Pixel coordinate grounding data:
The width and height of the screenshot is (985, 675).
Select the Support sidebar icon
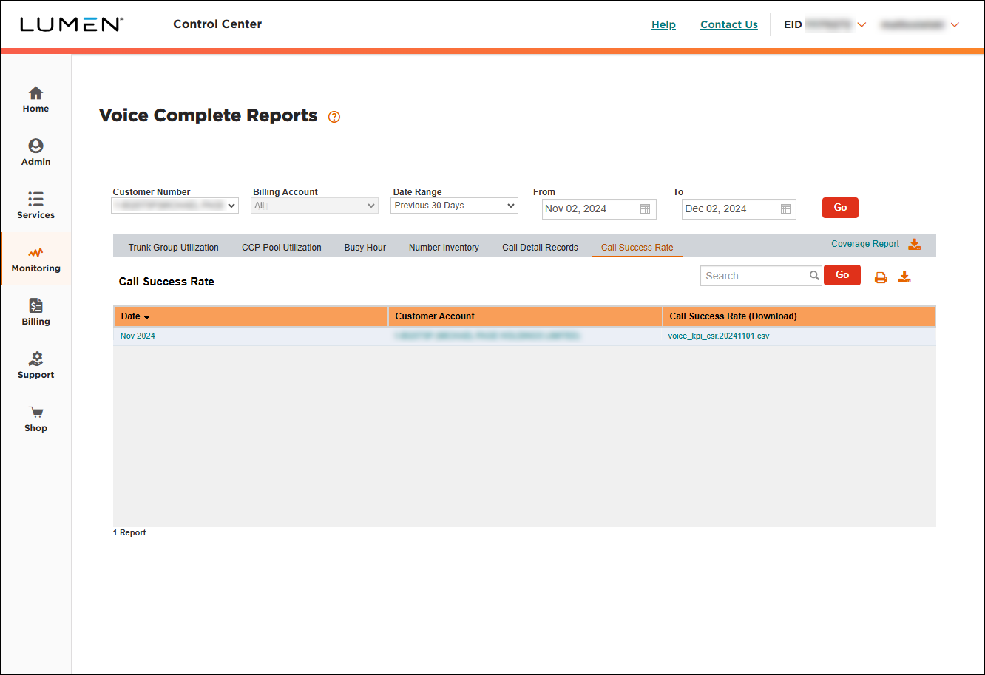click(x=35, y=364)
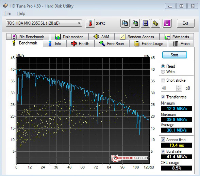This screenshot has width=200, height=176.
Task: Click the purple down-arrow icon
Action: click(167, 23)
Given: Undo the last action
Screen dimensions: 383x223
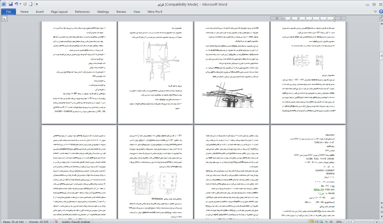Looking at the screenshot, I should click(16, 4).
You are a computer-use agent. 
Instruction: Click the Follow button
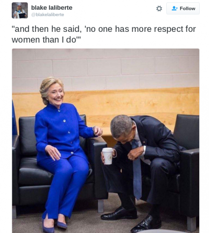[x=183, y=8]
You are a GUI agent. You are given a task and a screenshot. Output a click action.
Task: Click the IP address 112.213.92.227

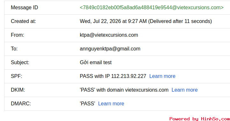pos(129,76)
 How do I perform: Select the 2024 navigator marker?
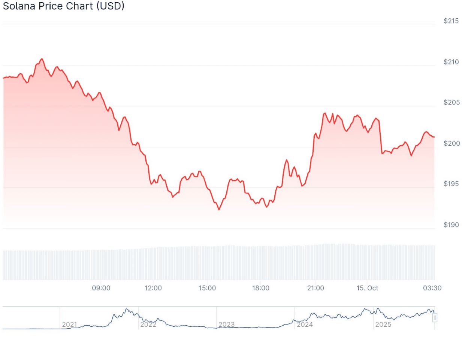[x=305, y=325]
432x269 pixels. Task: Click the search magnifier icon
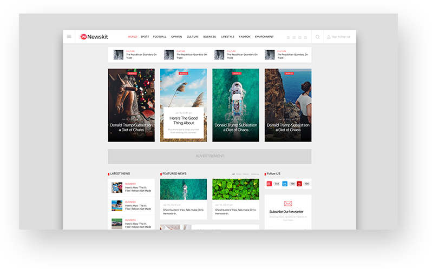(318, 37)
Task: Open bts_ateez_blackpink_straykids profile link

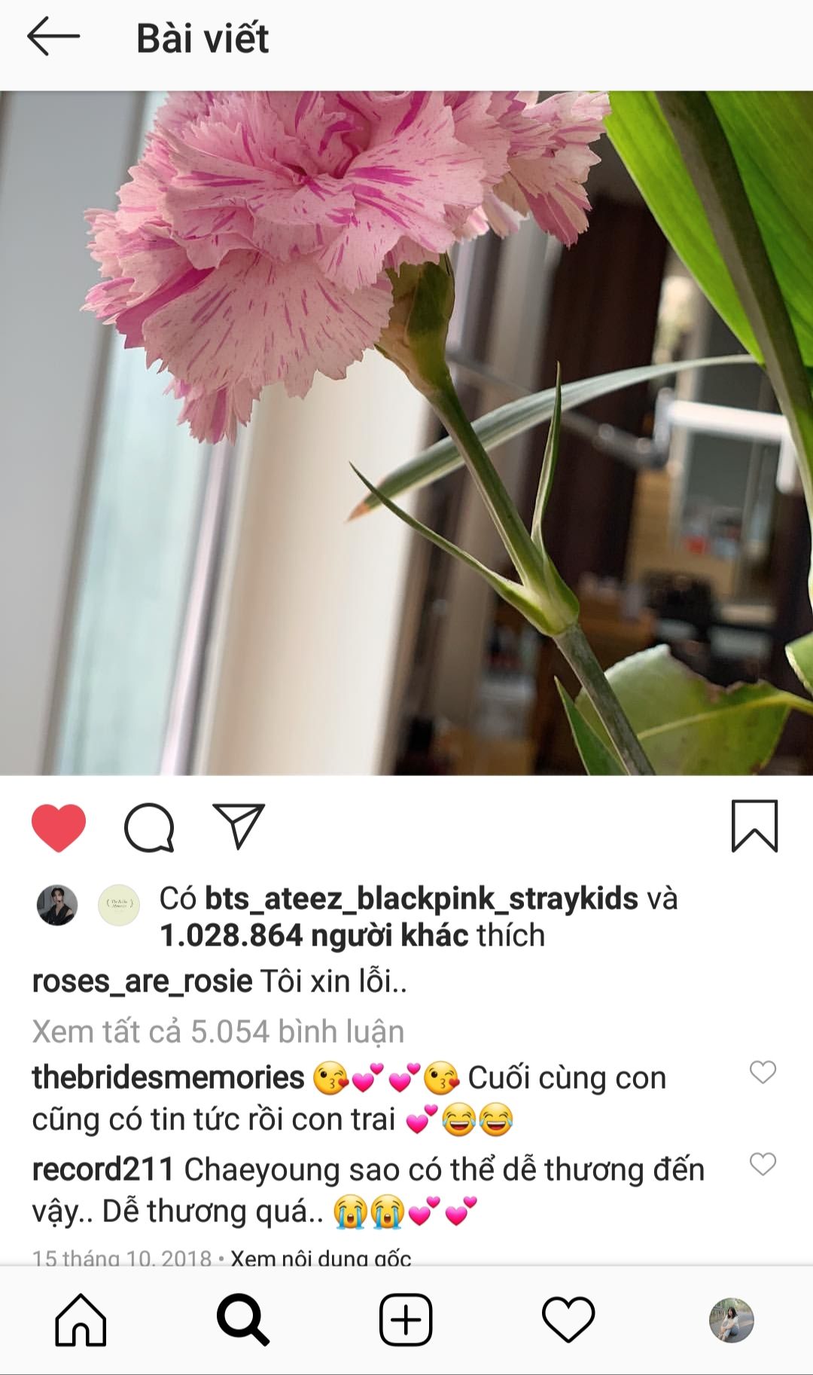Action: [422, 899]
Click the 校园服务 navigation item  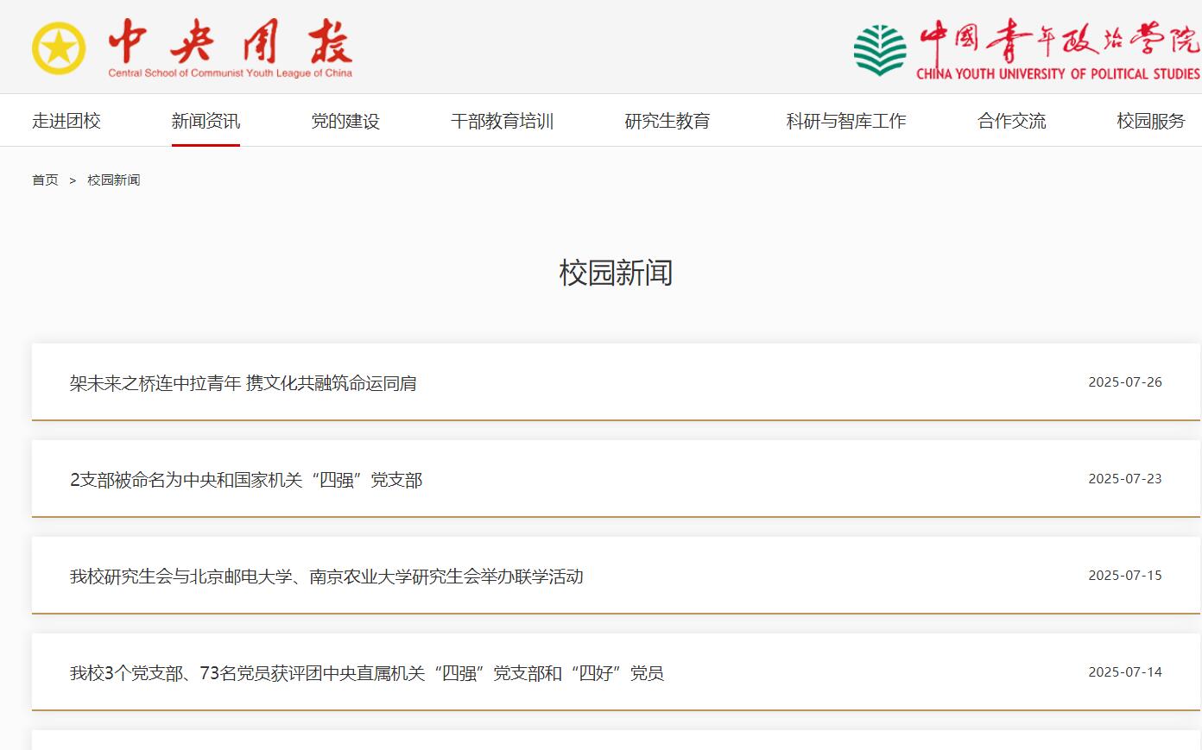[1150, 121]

ACTIVITY:
Pull out all lines from the entries above that include the word "agent".

YOUR SOLUTION:
You are a computer-use agent. 
You are a GUI agent. You are given a task and a screenshot. Output a click action.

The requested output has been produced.